EXCERPTED TEXT
Acoustic guitarists to begin with, Tim & Jean have a history that few other electronic artists can boast. “When we met I was playing jazz and blues guitar in bands and Jean playing guitar in a shoegaze and indie rock band. He was getting into ProTools and stuff, and just recording little things. I heard a couple of things online and thought they were cool. When we met we were just jamming stuff, in fact the first thing we did was a Dave Matthews song,” he says with a laugh. Before this revelation results in Tim & Jean’s cred taking a beating among some readers, remember they were 18 and 15 at the time. “I was really into him and that vibe, I’ve always been more into the blues thing. We were mucking around trying to get a vibe, making tracks and acoustic jamming and just chucked the electronic thing on it.”

It should be pointed out that ‘chucked the electronic thing on it’ is Ayers’ severely downplaying their production achievements. The first thing that jumps out at you when listening to Like What is the remarkable mix of bedroom production intimacy, arena-shaking bass, and his voice. Ayers’ voice, as featured on a variety of YouTube covers he and Capotorto have posted (Fleetwood Mac, Dave Matthews and Tom Petty), is a thing of Idol-slaying wonder and richness, a quality that is even stronger live.

“We produced it in Jean’s bedroom. It was recorded over scattered times here and there and then once we had the tracks we had enough we could pick out what we wanted to put on and what we wanted to do for mixing. We talked about it and decided we wanted to get someone overseas and to go over there and do it, so Pete was like ‘I want to organise someone in New York or LA’ and John O’Mahoney got back to us and we did it. It was so last minute and he was a good choice, he’s a really good dude to work with.” Unfazed by O’Mahoney’s credits (Guns n Roses, Coldplay and…uh, ‘N Sync), the duo stayed focused on the sounds they wanted to get.

TO DO
#1 Answer these questions from the Tim & Jean excerpt:
(a) How old were the two when they met?
(b) Which artists have they covered in their YouTube videos?
(c) Who did they get to do the mixing?
#2 Turn the paragraph of the Tim & Jean excerpt that begins "“We produced it in Jean's bedroom" into a short list of its main facts.
#3 Extend the Tim & Jean excerpt with a few more paragraphs, starting after its final sentence.
The material after the Tim & Jean excerpt is not needed for this work.

STUDY MATERIAL
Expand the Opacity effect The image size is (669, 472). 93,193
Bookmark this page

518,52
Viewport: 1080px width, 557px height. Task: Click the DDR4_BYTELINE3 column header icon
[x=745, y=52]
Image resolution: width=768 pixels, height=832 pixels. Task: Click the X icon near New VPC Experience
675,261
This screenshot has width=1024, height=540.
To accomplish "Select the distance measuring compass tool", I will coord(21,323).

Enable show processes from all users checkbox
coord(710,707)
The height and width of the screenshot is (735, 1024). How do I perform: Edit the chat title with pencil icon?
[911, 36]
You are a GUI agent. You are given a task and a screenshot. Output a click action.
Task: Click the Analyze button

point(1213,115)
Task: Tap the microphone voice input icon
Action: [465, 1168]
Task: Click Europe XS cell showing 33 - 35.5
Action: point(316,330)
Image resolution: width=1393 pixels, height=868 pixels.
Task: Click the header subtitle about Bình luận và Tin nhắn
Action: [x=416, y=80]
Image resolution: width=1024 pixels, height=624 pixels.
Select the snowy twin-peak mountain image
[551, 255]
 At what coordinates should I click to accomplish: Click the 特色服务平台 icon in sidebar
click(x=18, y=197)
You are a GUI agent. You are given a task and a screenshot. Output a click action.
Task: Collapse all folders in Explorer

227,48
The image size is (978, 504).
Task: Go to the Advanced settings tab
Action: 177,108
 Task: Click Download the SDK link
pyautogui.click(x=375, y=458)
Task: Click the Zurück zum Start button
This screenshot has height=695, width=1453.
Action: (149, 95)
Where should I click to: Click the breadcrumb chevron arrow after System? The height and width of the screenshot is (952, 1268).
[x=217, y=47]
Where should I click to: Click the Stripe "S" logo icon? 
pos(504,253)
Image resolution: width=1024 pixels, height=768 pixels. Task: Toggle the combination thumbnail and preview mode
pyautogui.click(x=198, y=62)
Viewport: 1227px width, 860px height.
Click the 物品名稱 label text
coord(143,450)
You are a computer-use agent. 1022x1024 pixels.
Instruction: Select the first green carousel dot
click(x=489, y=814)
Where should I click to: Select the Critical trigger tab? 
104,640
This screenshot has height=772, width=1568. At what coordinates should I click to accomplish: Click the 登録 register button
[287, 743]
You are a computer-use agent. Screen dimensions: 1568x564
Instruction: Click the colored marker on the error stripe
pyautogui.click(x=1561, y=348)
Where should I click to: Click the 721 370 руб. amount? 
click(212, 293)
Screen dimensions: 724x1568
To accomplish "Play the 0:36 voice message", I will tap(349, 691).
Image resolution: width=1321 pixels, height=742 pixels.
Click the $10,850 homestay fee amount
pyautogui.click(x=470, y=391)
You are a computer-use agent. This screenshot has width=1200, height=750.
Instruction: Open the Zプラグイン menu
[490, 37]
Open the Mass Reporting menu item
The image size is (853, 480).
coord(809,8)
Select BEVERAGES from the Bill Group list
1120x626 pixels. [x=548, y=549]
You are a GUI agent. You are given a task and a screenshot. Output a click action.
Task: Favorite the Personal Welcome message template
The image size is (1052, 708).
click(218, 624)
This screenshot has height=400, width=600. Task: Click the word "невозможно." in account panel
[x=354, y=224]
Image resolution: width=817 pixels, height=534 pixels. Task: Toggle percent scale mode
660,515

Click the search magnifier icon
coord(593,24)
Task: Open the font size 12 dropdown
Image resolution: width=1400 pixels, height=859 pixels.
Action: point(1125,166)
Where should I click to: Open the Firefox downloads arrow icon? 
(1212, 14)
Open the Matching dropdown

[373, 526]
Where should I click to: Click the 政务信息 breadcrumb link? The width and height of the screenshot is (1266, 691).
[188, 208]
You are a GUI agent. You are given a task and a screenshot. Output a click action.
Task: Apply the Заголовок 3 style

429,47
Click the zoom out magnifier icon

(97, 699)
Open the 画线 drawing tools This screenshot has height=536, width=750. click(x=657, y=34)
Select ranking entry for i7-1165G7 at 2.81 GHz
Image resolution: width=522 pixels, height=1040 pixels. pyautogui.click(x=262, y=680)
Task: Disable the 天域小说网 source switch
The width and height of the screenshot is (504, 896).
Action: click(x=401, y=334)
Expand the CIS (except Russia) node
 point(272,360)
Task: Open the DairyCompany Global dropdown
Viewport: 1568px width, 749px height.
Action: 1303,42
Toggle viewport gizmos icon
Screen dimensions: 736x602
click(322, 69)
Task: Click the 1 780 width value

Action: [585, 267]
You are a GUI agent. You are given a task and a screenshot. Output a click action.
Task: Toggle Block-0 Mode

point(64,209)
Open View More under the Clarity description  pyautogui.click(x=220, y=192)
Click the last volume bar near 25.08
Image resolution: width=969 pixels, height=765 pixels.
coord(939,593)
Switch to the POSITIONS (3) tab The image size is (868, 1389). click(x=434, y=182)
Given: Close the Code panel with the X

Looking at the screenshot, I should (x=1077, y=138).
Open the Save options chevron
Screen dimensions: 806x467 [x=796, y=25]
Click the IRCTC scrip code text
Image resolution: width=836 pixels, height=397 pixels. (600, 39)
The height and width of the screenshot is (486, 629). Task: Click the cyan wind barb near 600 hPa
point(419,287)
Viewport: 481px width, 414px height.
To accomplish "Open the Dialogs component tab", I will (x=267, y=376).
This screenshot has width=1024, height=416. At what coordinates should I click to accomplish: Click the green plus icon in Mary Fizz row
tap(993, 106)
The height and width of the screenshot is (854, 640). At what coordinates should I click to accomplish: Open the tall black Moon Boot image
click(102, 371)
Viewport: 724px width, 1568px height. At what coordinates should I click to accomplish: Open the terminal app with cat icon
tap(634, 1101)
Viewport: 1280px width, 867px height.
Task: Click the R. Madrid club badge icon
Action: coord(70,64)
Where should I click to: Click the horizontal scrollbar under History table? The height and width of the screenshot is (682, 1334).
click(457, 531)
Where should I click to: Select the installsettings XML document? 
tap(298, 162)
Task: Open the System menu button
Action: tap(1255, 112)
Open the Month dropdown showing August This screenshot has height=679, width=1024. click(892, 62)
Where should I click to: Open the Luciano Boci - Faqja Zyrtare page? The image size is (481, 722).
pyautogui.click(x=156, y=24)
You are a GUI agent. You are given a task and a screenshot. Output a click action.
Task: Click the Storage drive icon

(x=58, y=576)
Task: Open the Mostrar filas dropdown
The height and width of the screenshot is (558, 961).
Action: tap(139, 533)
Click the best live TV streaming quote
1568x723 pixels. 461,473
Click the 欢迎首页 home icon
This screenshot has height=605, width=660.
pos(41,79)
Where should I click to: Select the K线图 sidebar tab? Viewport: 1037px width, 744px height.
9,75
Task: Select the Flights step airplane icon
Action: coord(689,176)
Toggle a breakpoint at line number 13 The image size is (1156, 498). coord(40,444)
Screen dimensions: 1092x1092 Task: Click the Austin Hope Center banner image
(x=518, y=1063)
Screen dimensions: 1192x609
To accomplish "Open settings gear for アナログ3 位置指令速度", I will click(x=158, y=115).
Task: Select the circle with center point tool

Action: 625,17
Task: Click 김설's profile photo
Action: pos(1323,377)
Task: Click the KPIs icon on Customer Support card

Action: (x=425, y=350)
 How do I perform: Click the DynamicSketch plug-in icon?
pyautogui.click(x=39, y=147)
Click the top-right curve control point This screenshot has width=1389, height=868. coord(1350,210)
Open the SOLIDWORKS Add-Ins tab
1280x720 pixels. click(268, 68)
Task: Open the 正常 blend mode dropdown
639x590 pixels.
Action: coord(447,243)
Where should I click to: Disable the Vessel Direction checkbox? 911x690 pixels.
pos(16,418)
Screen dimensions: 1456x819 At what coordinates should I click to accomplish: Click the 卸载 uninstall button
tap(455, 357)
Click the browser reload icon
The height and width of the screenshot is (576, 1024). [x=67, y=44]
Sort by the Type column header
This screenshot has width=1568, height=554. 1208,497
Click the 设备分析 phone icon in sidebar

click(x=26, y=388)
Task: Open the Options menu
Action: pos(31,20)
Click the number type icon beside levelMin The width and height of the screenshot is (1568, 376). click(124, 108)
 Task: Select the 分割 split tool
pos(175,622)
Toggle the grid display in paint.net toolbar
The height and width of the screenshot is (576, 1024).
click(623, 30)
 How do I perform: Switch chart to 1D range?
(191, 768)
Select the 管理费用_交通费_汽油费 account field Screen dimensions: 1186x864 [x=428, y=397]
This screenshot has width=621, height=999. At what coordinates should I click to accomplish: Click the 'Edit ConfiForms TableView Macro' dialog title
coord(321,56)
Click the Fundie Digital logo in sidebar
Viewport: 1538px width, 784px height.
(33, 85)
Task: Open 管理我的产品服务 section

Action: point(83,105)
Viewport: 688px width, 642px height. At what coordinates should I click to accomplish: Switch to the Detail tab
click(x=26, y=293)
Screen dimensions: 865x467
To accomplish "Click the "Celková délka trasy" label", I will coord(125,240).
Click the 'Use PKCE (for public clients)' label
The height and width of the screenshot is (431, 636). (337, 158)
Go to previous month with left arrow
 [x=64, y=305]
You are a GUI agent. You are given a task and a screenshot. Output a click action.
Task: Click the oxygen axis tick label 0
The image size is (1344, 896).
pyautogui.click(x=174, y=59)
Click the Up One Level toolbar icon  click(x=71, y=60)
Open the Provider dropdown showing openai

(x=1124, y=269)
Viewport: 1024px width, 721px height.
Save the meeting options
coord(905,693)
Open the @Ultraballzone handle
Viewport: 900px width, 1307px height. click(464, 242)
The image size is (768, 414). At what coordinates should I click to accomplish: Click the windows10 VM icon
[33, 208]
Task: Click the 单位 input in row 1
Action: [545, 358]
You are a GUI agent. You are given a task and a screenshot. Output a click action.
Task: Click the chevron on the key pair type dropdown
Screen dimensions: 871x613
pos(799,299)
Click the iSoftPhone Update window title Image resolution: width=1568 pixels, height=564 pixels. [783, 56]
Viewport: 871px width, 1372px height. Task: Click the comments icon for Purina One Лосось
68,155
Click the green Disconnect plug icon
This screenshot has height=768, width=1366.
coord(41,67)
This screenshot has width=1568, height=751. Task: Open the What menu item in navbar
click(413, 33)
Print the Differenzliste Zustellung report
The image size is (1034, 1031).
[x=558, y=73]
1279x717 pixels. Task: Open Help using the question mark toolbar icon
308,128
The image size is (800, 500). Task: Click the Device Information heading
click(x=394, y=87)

EXERCISE ANSWERS
#1
(a) They were 18 and 15.
(b) Fleetwood Mac, Dave Matthews and Tom Petty.
(c) John O'Mahoney.

#2
- The record was produced in Jean's bedroom.
- It was recorded at scattered times, and once they had enough tracks they chose what to include and how to mix it.
- They decided to have someone overseas do the mixing and to travel there for it.
- Pete offered to organize someone in New York or LA, and John O'Mahoney got back to them.
- The arrangement was very last minute, but O'Mahoney was a good choice and good to work with.
- The duo were unfazed by his credits (Guns n Roses, Coldplay and 'N Sync) and stayed focused on the sounds they wanted.

#3
“It’s kind of weird,” says Ayers slowly. “Jean is into bands like College and M83, and I was wanting to make it more in your face so you can hear lyrics and melodies; we’ve just taken similar sounds and made them poppier. We were really interested in that kind of music,” he says quickly. “We wanted to make more airy and light sounds - that’s what we were into at the time,” he says of the sounds that anyone over the age of 25 would call ‘kind of eighties’. Ayers laughs at the idea of these sounds being nostalgic for him, but, as a child of the nineties whose parents played pop music, it’s understandable. “Growing up, my parents were always listening to Prince and Michael Jackson because their era was the 80s you know and they were smashing it at the discos. I think we add a different touch to it - a ‘today’ vibe. Jean was really into building up references from different bands, he’s got about two months of music on his computer, he was just constantly listening to stuff and remember things he likes, and it did pay off. We’d never done electronic things before, it was crazy to begin with, especially when we’d play it to our friends,” he says with a laugh.

“It was pretty hard at first, showing my friends who are musicians and coming from a different style of music,” he says with a wry smile audible down the phone. “Obviously I want to impress my friends, and they’ll be honest with you and they’ll tell you if it sucks, and it was hard. My mates didn’t like it at first, but they liked Come Around and then we re-did the first song (Like What), which was the one he didn’t like. Now they’re into it,” he says with a laugh. Don’t think they’ll be the last converts.